The Far Call
Gordon R. Dickson
Dell, 1977 
Synopsis: A six-nation joint project to put a team of men on Mars is about to come to fruition. Jens Wylie, Undersecretary for the Development of Space, tries to warn the powers that be that the astronauts are overscheduled and is ignored. A low level engineer tries to warn of a worrying increase in problems in the twin space- craft’s laser communication systems and is ignored on the grounds that while problems increased, they are well within spec. Gervais, an Air Force Intel type is keeping an eye on Jens, among other people, and is increasingly unhappy with a colleague’s inability to do his job.
To begin with, the astronauts are merely overworked. They try to buy extra time by faking an injury and the American astronaut Tad Hansard, skips his exercise to the time working. Eventually, however, the fatigue undermines Tad’s judgement, the laser communications gear fails during a solar storm time and Tad goes EVA to fix it. Unfortunately, he manages to get a lethal radiation dose due to a post-storm solar outburst which the Earth could have warmed the expedition about if only the commo gear had been working. As well, fatigue meant he failed to do some of the earlier maintenance work correctly and both space craft have been heavily damaged by the solar storm. Because of all the extra experiments scheduled by the various governments competing for prestige on the Mars mission, repair equipment which was originally on board has been removed to add scientific apparatus. The damage which would have been repairable with the original equipment is not any longer.
Eventually, the decision is made to abort the mission. Due to equipment problems, only one spacecraft can return safely although it can carry at least five of the six astronauts. Someone will have to stay in the other craft and that someone will be at much greater risk. Tad volunteers, calculating that he is dying anyway. The Russian astronaut over-rules him: Tad is not healthy enough to run the other ship single handed. Tad returns to Earth with the other astronauts. The Russian, Fedya, not only does not make the return, he opts to continue the mission to Mars single-handedly even though he knows he will die there. His goal is to ensure further missions to Mars and Fedya believes that while a completely failed mission would not be repeated soon, one where someone went to and died on Mars might be.

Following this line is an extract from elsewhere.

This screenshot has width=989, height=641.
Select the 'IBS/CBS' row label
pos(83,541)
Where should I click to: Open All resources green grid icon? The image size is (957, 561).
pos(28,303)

Back on Earth, various people immediately begin CYA procedures. The laser com company, for example, blames NASA equipment. Various political types confer, and it is agreed that blame should be put on the astronauts. Jens disagrees and holds an impromptu and illegal press conference to place blame where it belongs. This violates the terms of his employment with the USG, so he arrested and committed to a prison, criminal rehab being a medical affair these days. Eventually he is released and told, since politics have gone his way, he may well be pardoned.
Gervais murders one of the spies in town to get a dead body to frame an underling of his colleague. This rids him of both the colleague and the underling, who was a mentally damaged thug.
Fedya makes it to Mars.
There’s a lot material left out in the above.
This is one of those books I read and reread in the 1970s. I think it may be Dickson’s best, actually. It is not without flaws, especially the two-dimensional characters [women in particular] and it often smells of the bestseller plot model. There are subplots I don’t think really go anywhere. Dickson is not a brilliant stylist and I found the first quarter of the book to be very hard to read.
Parts of the book are well done, despite the above. There is a trivial plot about the ill-health of a Russian’s beloved dog, left behind in Russia in the care of an evil wife which worked embarrassingly well, given that it was a Bambi’s Mother subplot whose conclusion was obvious from the set up. The scene where Gervais kills a man for no other reason than to get a useful dead body is very well done. Gervais is an extremely creepy, albeit highly competent, person. The infighting was logical, although the actual politics simplistic, even for SF [Why doesn’t poor Jens seem to have underlings?]. The overworking of the astronauts was, I suspect, drawn from Skylab and the decision to blame the astronauts probably drawn from real life as well, although not necessarily the space program: pilots who die in plane crashes are likely to be found at fault, much more so than pilots who survive. Perhaps Tad would have been the ideal man to pick if he died in space.
Some of the details in the book rang oddly true: cars are not hovercraft, but he got the unemployment rate in the US right and the late ’90s boom. He also has something called ‘Shared Management’ which relies on something very like an internet. Even if that came with the 1977 portion of the book, not bad. Our ‘net hasn’t quadrupled the US GNP but still an interesting detail.
We of course haven’t had a six nation Mars program [I hope we never do] and Dickson’s people have a much more active space program in general: they make things in LEO, I think, although this doesn’t seem to have much impact on the Mars mission. As usual, the Soviets have survived and instead of the EU we have Pan-Europe [A united Europe has been in the cards for a long time]. We don’t have medical rehab for prisoners: this isn’t an entirely bad thing, given some of the hints about it in The Far Call .
A bit dry in places but worth the reread, I think. Certainly, a much more likable lot of astronauts than some more recent books about going to Mars have had. A fairly upbeat future as well, an oddity for a 1970s SF novel set around 2000.